Written by Kerstin Wright

Researchers from Kyushu University (Fukuoka City, Japan) and Nagoya University Graduate School of Medicine (Nagoya, Japan) have discovered a method of gaining greater control over CRISPR-Cas9-based gene editing, which may be the key to the effective treatment of genetic disorders with fewer unwanted side effects. 

Gene editing via CRISPR, or Clustered Regularly Interspaced Short Palindromic Repeats, can target and modify specific DNA sequences. The Cas9 nuclease cuts DNA, guided by a synthetic guide RNA (gRNA), which recognizes the sequence of DNA that needs to be edited. Unwanted genes can therefore be deleted and new genes can be inserted where the Cas9 nuclease cuts the genome.

However, there are side effects associated with this technique. This includes edits to other genes, which were not the intended target. This typically occurs when off-target genes have a similar sequence to those being edited. Additionally, mutations can occur at the chromosome level, which has impeded the progression of gene therapy clinical trials for several indications. In an extreme case, this has caused deaths in the recipients of gene therapy for muscular dystrophy.

The researchers of the present study, which was published in Nature Biomedical Engineering, pinpointed this issue of high editing activity in CRISPR-based gene therapy, defining the issue as a lack of control over the Cas9 enzyme. They have put forward a strategy for restricting the activity of the enzyme to only edit the intended nucleotides of the faulty genes.

It was discovered that the addition of an extra cytosine extension to the 5’ end of the gRNA acted as a so-called ‘safeguard’, which gave the team greater control over the activity of the Cas9 enzyme. They termed this system ‘safeguard gRNA ([C]gRNA)’. This new technique improved the effectiveness of CRISPR-Cas9 gene editing and reduced a number of its unwanted side effects. It increased the efficiency of single-allele editing of the DNA as it can be edited on a single nucleotide-by-nucleotide basis, increased the efficiency of homology directed repair, reduced off-target effects and reduced cytotoxicity.

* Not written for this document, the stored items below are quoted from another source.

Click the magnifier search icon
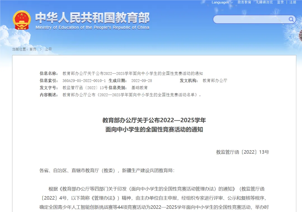(x=291, y=19)
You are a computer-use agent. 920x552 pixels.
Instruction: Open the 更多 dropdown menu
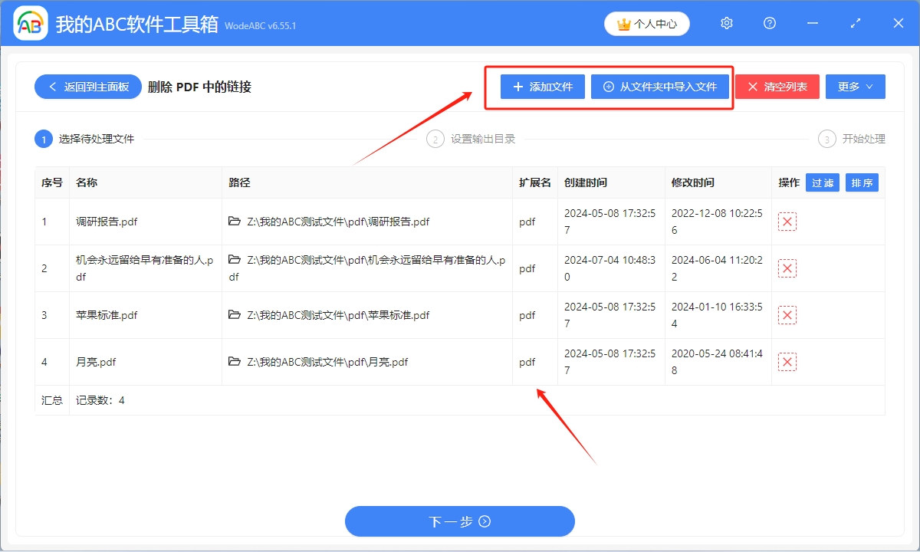pos(855,86)
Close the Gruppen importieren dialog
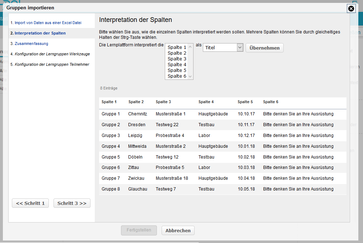 (351, 9)
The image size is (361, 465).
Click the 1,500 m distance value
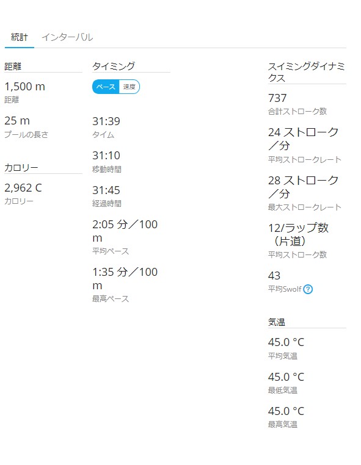[24, 87]
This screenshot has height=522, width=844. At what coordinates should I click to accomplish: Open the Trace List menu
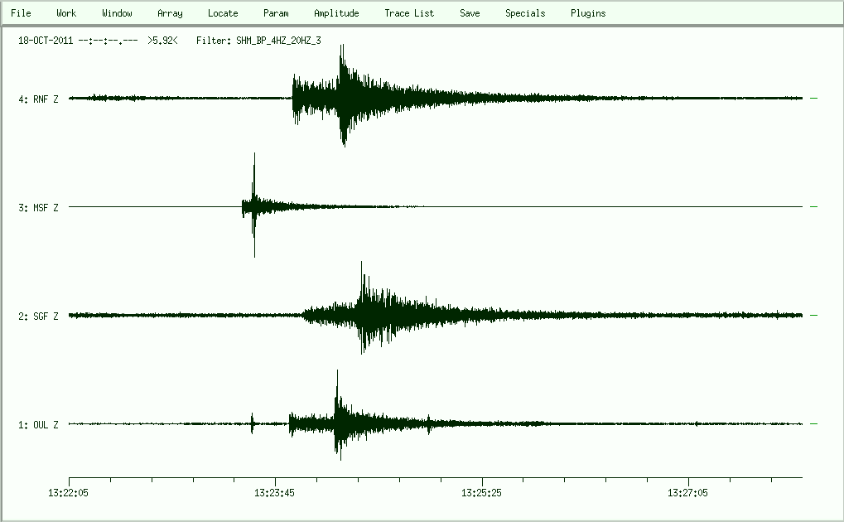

Masaki Kawamata, co-author of the paper, had this to say about its significance:

“In particular, we believe that this technology can make a significant contribution to the medical field. We are currently evaluating its therapeutic efficacy and safety for selected target diseases in cell and animal experiments and using it to help develop therapeutic drugs and gene therapy methods, especially for rare diseases for which no treatment methods have yet been established.”